Format the stretch from the line containing "The height and width of the screenshot is (686, 1280)." through the line containing "(x=845, y=140)" as a JSON list of strings, one string per line, skipping blank lines.

__Records shown__.
---------------

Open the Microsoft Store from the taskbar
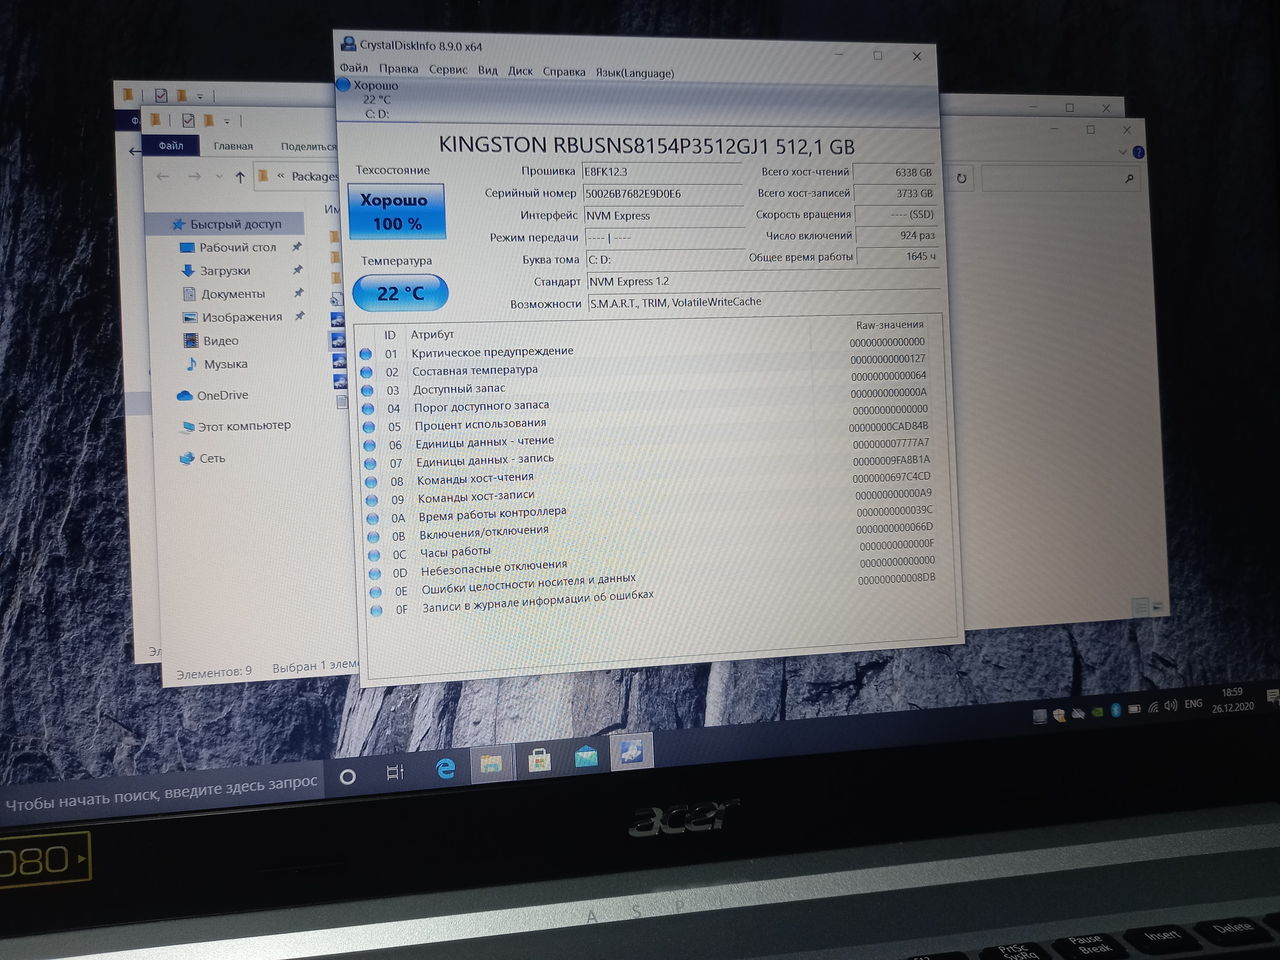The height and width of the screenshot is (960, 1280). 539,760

---------------

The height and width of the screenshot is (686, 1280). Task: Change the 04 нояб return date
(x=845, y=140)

---------------

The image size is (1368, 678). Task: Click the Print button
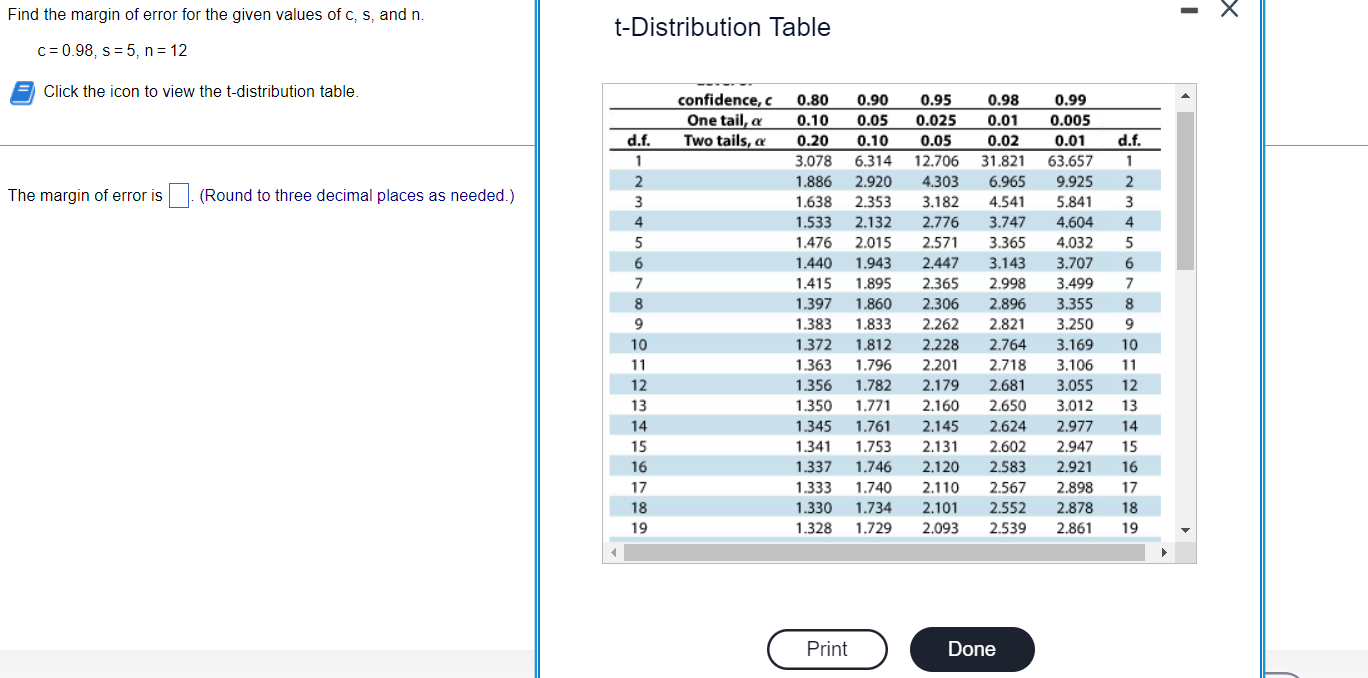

---------------

__Exercise result__.
[
  "The height and width of the screenshot is (686, 1280). Task: Change the 04 нояб return date",
  "(x=845, y=140)"
]